Во время грозы мне удалось немного приоткрыть завесу над одной из странностей тетушек. Вернувшись в свои апартаменты, я увидела мадам Софи, оживленно беседовавшую с моей служанкой в самом дружественном тоне. Это выглядело странно, поскольку, когда меня представляли ей, она едва промолвила что-то в ответ, и вообще от нее слова было не дождаться, а некоторые ее слуги даже никогда не слышали, чтобы она разговаривала. И тем не менее, именно она доверительно беседовала с бедной женщиной, которая выглядела очень смущенной и не знала, как ей себя вести. Когда я вошла, мадам Софи держала служанку за руки и нежно их сжимала. Увидев меня, она спросила, как я себя чувствую, не устала ли я, собирается страшная гроза, а она ненавидит их… Слова беспорядочно срывались с ее уст. Как раз в этот момент раздался страшный удар грома, от которого, казалось, пошатнулся дворец, и Софи бросилась в объятия женщины, с которой оживленно беседовала. Это была очень необычная сцена.
Позднее мадам Кампан рассказала мне, что мадам Софи боится грозы и ведет себя до смешного трусовато, заговаривает с каждым, даже с людьми самого низшего сословия, хватает их за руки и в страхе прижимается к ним, когда ее ужас достигает предела. Мне предстояло еще очень многое узнать о своих тетушках, но чаще всего информация доходила до меня слишком поздно.

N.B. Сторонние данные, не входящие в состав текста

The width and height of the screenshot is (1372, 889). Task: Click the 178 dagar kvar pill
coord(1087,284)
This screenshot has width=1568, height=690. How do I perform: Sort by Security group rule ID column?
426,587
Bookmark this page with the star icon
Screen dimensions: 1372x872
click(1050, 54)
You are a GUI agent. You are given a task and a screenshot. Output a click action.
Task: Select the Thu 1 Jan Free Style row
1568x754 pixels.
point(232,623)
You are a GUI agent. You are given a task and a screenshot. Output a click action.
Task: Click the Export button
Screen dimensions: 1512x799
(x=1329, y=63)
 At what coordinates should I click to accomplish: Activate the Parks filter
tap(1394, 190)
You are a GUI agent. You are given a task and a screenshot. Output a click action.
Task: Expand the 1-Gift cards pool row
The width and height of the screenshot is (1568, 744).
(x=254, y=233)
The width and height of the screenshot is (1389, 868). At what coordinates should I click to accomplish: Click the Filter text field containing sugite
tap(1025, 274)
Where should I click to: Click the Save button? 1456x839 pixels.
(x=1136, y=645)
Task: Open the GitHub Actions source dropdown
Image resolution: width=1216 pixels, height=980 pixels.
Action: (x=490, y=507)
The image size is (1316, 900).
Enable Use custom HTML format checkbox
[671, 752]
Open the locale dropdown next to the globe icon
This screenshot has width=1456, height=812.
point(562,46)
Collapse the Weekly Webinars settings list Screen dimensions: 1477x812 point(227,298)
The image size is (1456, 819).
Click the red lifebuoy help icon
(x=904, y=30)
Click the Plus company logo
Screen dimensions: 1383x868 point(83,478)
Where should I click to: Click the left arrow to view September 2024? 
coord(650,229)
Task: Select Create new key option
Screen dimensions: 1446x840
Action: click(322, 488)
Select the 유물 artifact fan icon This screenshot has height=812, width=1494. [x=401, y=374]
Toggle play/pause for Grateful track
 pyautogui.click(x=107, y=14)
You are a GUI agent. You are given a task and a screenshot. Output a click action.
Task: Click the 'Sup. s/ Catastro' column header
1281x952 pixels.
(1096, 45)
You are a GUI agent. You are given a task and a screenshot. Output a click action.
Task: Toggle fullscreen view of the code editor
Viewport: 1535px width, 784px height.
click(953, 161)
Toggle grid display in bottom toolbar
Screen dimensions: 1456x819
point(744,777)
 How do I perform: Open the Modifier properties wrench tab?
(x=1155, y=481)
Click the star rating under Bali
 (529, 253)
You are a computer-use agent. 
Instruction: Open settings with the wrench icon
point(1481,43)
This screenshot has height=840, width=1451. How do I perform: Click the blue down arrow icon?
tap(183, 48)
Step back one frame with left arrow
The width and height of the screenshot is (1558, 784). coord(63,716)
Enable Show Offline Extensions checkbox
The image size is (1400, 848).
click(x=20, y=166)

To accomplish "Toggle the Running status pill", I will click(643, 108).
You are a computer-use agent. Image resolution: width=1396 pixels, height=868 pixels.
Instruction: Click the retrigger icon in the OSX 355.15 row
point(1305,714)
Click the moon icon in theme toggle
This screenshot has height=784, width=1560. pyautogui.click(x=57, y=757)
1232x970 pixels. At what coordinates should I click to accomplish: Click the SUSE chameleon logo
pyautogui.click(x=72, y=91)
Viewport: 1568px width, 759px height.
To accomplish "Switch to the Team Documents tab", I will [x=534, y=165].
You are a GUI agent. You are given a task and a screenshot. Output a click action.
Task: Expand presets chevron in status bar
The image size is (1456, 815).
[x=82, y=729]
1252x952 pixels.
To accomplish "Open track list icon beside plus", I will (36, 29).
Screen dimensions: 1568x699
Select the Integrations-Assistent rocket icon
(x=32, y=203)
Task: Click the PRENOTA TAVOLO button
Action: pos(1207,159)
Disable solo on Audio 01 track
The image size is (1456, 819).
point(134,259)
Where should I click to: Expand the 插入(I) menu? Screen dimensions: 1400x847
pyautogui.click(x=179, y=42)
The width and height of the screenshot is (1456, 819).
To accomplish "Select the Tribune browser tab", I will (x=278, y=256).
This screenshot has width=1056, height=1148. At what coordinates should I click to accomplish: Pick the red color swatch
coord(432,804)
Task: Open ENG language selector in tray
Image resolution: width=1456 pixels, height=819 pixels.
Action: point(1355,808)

По окончании грозы Софи повела себя, как прежде, — ни с кем не разговаривая и молча торопливо проходя по комнатам дворца. Мадам Кампан, которой тетушка Виктория поверяла свои тайны в течение многих лет, рассказала мне, что Виктория и Софи впервые испытали ужас в аббатстве Фонтевр, куда их в детстве посылали для получения образования, и что это сделало их очень нервными. Они сохранили нервозность, даже став взрослыми. Для покаяния их закрывали в склепы, где хоронили монахов, и заставляли молиться. А один раз послали в церковь молиться за одного из садовников, который сошел с ума и бредил. Его домик был рядом с церковью, и пока они находились там одни и молились, до них доносились леденящие кровь вопли.
— С тех пор мы подвержены припадкам страха, — объяснила мадам Виктория.
Гроза, тем временем усилилась, и, как я и опасалась, люди из Парижа, приехавшие в Версаль посмотреть фейерверк, были разочарованы: при такой погоде не могло быть и речи о праздничном фейерверке. Еще одно плохое предзнаменование!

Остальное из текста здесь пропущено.